Es lamentable que nos hayan socializado de esta manera. Es triste que las niñas y los niños aprendan este tipo de comportamientos en su casa, en la escuela, en la calle, en los medios de comunicación y hasta en las iglesias. Es nuestra cultura, es verdad, pero mujeres y hombres se encuentran ante el desafío de aprender otro tipo de valores que les permitan vivir más armónicamente, reconociendo en el otro y en la otra un ser humano, con igual dignidad y necesidad de respeto. En este sentido, es importante promover cambios culturales que lleven a la dignificación de las mujeres, los hombres y las relaciones entre ambos. A ello están llamados todos los agentes de socialización, todas aquellas personas e instituciones que transmiten y recrean la carga cultural.
Pero el Estado tiene una responsabilidad adicional en esto, ya que posee mecanismos para filtrar lo que se transmite a los niños, niñas, jóvenes y adultos. Particularmente, el Ministerio de Educación tiene la tarea de velar por lo que se enseña en las escuelas a la niñez y a la juventud salvadoreñas; y el Instituto Salvadoreño de la Mujer (Isdemu) tiene el mandato de velar por políticas que favorezcan la dignificación de las mujeres, la equidad entre hombres y mujeres, y la atención a los problemas derivados de la discriminación hacia las mujeres mismas.
La tradición de las cachiporristas en los desfiles que conmemoran la independencia patria, por ejemplo, contiene una fuerte carga de exposición del cuerpo de las adolescentes como objetos de entretenimiento, decorativos y sugerentes. Se reproducen así relaciones de género en las que las mujeres siguen siendo relegadas a un segundo plano; es decir, al plano de lo artificial, de la simple estética. Un cliché que reafirma en el imaginario colectivo, en la cultura, que lo que más se aprecia de las mujeres es su belleza física.
Por lo anterior, la prohibición de las cachiporristas fue una acción y un acto simbólico en la dirección correcta: promover que las mujeres sean vistas como algo más que un cuerpo y poner en la agenda pública la discusión acerca de los derechos de las mujeres.
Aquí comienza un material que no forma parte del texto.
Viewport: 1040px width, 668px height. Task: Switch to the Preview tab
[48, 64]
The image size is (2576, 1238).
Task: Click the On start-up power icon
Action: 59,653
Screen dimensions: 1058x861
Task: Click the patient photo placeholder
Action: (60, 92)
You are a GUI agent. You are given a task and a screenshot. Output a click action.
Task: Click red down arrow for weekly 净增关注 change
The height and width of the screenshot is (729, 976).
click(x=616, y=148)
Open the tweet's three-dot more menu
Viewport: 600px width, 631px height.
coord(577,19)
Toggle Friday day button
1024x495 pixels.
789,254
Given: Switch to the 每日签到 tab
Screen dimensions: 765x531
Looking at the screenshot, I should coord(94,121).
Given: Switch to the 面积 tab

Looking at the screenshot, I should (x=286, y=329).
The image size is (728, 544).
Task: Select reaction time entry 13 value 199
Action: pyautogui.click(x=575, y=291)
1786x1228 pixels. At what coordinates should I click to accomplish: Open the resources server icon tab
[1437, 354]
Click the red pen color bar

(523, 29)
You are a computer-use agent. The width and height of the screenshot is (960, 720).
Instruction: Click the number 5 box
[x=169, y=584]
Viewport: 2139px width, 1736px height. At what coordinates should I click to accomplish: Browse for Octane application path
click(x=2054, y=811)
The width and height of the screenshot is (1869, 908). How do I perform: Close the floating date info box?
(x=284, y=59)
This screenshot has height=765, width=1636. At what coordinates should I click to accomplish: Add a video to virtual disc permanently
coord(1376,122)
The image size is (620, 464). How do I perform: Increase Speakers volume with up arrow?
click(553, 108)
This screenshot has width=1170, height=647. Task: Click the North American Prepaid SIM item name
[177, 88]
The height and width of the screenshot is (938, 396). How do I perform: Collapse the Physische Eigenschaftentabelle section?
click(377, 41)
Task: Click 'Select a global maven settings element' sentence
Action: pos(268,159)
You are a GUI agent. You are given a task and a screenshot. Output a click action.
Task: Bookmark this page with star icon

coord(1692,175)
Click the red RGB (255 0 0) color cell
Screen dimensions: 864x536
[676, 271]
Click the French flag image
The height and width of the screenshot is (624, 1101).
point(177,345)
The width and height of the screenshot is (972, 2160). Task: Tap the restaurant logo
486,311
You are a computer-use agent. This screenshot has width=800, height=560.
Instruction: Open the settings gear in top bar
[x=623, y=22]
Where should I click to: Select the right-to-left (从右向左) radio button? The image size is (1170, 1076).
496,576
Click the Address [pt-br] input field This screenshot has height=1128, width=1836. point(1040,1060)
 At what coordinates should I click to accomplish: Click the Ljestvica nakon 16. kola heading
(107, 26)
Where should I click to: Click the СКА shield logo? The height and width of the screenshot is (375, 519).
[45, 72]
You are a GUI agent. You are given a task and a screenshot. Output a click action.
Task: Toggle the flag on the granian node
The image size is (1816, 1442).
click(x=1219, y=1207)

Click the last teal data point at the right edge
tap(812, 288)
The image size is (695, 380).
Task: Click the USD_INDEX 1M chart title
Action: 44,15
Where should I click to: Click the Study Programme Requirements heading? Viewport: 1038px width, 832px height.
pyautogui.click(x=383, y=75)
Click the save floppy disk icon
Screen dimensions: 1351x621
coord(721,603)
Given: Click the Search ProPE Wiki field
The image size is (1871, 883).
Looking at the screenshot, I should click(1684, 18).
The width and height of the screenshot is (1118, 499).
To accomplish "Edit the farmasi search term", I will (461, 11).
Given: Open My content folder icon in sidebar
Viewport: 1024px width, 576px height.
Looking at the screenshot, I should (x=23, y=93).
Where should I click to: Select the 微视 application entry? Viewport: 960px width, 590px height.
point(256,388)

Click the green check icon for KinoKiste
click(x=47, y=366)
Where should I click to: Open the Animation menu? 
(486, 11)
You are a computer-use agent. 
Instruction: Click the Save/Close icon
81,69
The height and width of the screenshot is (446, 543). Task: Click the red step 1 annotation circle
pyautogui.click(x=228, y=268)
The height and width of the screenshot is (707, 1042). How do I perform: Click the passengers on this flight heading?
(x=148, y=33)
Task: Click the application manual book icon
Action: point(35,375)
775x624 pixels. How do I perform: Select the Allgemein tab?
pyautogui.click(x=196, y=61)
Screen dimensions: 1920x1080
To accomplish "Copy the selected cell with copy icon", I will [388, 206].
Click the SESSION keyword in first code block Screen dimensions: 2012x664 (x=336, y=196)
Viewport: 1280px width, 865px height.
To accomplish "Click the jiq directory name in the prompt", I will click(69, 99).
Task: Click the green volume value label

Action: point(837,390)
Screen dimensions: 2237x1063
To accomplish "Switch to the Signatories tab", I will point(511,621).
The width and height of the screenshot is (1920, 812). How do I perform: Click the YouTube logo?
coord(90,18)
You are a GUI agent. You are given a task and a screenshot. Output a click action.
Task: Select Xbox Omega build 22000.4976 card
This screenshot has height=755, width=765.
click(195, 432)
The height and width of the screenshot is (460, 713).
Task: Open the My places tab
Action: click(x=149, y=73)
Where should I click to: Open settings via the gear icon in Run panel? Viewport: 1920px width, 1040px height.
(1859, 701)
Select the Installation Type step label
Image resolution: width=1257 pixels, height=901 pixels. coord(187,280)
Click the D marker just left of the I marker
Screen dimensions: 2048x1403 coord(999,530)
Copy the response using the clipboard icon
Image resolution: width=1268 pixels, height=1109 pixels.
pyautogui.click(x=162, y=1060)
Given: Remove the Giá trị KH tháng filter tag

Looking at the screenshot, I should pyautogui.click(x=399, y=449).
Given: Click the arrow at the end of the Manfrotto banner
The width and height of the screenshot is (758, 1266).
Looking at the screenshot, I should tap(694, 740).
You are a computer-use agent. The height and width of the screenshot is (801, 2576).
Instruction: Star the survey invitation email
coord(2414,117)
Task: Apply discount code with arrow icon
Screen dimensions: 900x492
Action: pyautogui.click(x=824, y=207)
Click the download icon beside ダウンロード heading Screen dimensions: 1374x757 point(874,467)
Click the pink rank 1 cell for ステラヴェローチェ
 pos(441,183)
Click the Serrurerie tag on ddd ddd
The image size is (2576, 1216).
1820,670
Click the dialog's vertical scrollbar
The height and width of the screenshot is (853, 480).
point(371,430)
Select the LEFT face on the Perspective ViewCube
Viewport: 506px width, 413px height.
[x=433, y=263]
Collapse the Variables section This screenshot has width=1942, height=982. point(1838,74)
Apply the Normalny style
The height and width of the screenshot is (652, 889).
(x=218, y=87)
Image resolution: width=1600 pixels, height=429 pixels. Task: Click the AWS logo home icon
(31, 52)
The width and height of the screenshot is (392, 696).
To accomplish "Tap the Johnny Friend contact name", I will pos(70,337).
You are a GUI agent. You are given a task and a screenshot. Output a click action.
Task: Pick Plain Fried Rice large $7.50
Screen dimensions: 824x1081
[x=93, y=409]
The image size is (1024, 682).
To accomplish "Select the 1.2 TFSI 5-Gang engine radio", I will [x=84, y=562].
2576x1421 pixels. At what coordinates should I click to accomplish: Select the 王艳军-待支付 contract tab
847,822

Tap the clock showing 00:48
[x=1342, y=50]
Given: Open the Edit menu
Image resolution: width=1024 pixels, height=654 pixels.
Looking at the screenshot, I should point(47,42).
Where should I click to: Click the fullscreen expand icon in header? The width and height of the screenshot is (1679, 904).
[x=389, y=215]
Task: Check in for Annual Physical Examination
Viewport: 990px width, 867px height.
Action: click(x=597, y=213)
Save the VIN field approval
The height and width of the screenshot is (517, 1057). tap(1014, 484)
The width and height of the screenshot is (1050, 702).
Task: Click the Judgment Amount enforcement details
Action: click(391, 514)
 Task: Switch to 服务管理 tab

El Isdemu tomó, pues, una decisión valiente y aguerrida; y más aún porque es esa una actividad promovida por el mismo Estado.
Probablemente se hubiera provocado un resultado más certero con la medida reconociendo que los cambios culturales llevan tiempo y que, en muchos casos, las mismas víctimas de la discriminación son quienes más la defienden. Y ello por no contar con oportunidades de superación, de desarrollo, de formación o de crecimiento personal que traspasen el uso de la sexualidad como única vía de empoderamiento, visibilización y reconocimiento frente a la sociedad. Pero dado que la cultura cambia, es deber de todos transformarla a favor de la equidad y la dignidad de todas las personas.